On page 116, he asserts that the apostle Paul teaches that you are "to put others' needs ahead of your own." He cites Phil. 2:4 as his authority for this assertion. Read it for yourself. That is not what it says. It says to take care "not only of your needs," but also the needs of others. We see this carried out whenever we fly commercially. The stewardess is careful to instruct parents to put on their own oxygen mask first, then the child's. This same teaching is further fleshed out in Paul's letter to the Galatians, chapter 6, in which he points out that everyone is to carry their own burden (day pack, in Greek), and help others to carry their burden (crushing load, in Greek).
Then on page 176, he asserts that one of the men crucified with Jesus was a weapons smuggler and that is why he was being crucified. Really? That is not in the Bible. I was able to find a reference on that topic and it cited, what it called, an unreliable extra-biblical source for this false teaching. If weapons were illegal, why did Jesus tell his disciples to buy swords (Luke 22:36), and why wasn't Peter arrested along with Jesus for possession of the sword he used to cut off a man's ear?
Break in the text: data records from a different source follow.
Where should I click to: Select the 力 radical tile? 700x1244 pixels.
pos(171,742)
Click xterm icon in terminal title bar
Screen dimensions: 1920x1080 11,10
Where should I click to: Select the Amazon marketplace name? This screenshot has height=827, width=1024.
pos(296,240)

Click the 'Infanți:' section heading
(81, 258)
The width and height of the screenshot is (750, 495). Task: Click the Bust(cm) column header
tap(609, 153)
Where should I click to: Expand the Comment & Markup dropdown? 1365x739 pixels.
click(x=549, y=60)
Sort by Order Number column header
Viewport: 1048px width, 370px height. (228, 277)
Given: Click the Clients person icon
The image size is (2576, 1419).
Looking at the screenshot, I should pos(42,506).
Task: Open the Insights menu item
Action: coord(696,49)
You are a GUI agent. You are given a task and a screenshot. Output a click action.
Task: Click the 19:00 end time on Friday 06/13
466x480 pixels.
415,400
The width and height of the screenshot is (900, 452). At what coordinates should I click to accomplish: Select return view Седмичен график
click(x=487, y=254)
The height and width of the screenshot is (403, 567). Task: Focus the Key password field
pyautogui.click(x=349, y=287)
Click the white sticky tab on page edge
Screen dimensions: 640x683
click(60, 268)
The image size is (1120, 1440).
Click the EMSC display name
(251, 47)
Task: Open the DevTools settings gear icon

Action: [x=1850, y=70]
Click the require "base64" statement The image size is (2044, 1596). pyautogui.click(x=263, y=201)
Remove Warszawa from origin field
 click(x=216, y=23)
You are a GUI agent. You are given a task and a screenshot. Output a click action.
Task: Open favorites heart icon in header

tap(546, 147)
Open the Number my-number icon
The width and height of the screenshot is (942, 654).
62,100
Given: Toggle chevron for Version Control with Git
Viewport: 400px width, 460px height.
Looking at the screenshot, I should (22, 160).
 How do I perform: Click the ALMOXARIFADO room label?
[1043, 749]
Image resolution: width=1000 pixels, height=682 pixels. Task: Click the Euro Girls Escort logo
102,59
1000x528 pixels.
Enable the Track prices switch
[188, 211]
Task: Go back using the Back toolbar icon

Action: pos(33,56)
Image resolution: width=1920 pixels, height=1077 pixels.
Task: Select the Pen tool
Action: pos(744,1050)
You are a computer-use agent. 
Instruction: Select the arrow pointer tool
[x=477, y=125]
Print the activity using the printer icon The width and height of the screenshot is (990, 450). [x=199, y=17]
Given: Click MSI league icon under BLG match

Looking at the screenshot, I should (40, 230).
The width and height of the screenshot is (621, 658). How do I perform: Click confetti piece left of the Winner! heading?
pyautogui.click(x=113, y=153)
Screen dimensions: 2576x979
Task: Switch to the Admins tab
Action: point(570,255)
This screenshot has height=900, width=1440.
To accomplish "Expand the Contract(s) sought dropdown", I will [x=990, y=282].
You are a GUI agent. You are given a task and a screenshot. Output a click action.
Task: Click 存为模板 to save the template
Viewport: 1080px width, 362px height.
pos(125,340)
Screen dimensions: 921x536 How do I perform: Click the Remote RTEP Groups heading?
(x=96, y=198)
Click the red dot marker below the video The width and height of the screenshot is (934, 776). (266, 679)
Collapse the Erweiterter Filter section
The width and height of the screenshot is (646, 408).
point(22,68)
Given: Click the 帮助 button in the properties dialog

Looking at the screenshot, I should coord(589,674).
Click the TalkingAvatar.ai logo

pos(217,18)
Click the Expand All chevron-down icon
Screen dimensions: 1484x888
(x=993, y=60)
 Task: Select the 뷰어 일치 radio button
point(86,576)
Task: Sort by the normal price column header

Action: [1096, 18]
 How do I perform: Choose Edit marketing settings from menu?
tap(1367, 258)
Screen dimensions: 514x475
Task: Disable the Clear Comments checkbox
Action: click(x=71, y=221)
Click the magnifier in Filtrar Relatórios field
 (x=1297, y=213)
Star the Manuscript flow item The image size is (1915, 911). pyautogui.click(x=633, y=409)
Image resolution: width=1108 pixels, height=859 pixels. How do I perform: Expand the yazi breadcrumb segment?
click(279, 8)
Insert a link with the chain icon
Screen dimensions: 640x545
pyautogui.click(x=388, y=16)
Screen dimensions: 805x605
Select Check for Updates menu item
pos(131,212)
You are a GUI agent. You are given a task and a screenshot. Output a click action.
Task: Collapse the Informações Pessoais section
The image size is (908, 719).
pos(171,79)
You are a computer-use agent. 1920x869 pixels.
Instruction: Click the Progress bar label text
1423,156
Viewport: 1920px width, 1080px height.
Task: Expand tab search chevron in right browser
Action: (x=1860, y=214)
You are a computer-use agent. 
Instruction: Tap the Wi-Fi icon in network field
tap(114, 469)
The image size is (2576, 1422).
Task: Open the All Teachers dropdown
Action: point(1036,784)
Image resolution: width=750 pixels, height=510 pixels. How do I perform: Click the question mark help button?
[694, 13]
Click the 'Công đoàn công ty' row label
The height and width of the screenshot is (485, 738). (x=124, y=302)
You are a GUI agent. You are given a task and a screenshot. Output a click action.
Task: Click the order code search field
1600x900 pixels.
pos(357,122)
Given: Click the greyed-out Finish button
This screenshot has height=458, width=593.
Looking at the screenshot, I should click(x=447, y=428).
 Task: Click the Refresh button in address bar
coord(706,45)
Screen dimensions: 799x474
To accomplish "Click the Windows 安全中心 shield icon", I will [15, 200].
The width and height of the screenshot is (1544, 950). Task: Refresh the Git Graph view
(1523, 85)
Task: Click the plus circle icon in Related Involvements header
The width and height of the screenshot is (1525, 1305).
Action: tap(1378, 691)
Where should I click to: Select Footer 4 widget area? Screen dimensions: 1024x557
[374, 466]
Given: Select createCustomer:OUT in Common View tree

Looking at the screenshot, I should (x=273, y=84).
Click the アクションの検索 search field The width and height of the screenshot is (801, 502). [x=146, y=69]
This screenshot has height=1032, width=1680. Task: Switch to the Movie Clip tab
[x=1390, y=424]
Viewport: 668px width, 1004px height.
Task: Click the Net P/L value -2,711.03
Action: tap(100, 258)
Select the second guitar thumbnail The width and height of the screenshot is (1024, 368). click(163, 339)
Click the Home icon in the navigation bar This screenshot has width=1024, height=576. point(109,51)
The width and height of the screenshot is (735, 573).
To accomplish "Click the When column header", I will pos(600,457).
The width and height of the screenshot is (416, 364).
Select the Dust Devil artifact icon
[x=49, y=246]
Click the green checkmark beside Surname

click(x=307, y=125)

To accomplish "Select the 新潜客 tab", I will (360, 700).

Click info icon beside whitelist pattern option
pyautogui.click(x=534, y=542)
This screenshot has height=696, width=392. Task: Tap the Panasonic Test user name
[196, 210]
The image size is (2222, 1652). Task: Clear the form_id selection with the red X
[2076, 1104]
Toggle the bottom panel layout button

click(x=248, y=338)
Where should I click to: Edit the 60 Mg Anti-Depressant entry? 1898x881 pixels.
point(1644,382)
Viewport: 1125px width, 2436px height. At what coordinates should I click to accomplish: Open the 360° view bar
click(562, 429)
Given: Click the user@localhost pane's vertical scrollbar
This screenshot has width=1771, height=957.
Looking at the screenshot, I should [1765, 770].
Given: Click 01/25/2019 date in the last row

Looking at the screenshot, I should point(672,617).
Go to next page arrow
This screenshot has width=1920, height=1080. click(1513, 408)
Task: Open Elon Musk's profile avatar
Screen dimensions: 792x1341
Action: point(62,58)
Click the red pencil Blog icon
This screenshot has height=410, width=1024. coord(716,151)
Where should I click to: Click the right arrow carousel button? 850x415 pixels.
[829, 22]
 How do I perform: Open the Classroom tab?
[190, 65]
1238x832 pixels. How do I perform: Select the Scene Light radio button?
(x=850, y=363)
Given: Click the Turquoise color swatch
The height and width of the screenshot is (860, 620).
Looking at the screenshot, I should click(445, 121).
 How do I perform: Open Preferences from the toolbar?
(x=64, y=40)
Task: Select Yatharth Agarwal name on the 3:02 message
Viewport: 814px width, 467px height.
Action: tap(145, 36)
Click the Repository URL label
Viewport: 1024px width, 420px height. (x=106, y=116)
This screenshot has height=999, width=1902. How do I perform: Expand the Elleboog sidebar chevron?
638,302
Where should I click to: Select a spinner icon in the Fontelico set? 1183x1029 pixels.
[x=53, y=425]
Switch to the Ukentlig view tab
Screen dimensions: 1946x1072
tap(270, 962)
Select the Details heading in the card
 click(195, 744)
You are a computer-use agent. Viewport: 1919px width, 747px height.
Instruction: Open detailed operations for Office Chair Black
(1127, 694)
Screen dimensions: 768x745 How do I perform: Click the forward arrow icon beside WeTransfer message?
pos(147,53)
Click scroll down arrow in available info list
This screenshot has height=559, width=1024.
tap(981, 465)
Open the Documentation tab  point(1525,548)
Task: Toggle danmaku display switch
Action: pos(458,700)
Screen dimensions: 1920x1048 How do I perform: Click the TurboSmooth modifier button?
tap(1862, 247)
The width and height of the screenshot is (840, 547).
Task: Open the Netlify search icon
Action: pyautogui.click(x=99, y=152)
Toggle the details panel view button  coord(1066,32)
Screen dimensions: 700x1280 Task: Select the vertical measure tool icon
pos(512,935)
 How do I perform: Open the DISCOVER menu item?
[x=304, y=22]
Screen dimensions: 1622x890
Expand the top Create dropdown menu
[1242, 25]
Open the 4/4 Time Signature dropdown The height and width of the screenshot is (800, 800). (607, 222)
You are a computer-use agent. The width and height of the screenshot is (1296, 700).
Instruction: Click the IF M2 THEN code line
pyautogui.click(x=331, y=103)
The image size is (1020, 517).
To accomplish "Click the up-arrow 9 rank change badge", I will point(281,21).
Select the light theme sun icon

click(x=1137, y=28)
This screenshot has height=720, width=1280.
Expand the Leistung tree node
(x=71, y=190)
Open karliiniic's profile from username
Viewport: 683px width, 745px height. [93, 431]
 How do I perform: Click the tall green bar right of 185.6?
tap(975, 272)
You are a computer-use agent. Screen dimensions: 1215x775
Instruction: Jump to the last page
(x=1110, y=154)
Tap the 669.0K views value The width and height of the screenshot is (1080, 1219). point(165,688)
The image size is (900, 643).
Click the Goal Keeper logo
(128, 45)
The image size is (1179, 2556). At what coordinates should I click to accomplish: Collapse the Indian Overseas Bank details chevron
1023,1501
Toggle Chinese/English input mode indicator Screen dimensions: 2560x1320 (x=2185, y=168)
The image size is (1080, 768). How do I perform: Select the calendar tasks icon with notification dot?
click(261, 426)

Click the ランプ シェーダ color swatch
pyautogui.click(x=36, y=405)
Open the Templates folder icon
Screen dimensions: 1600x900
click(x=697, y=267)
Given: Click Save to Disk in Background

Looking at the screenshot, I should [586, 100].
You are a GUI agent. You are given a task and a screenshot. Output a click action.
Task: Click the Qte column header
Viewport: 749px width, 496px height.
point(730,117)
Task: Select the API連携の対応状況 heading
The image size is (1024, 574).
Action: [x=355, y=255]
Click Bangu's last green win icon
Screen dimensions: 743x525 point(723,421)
I have to wonder how many other of the author's assertions are based on unreliable sources.
Finally, on page 229 discussing Proverbs 31, he states that this chapter should not be read as a role for women because it would be impossible for a woman to do all the things attributed to the wife in Proverbs 31. That might be true if a wife tried to do all of those tasks every day, which is ludicrous. Realistically, she would do some of the tasks one week, and others at another time. Did the author consider that?
By the time I finished reading the book, I had cause to doubt so many of his assertions that I no longer trusted him in the areas in which I had limited or no knowledge. My only recourse is to research all of his questionable teachings to ascertain which are trustworthy so that I can better understand Proverbs. But wait - Isn't that why I bought his book? As for his chapter endings, encouraging us to become better persons, YES, that is "common sense."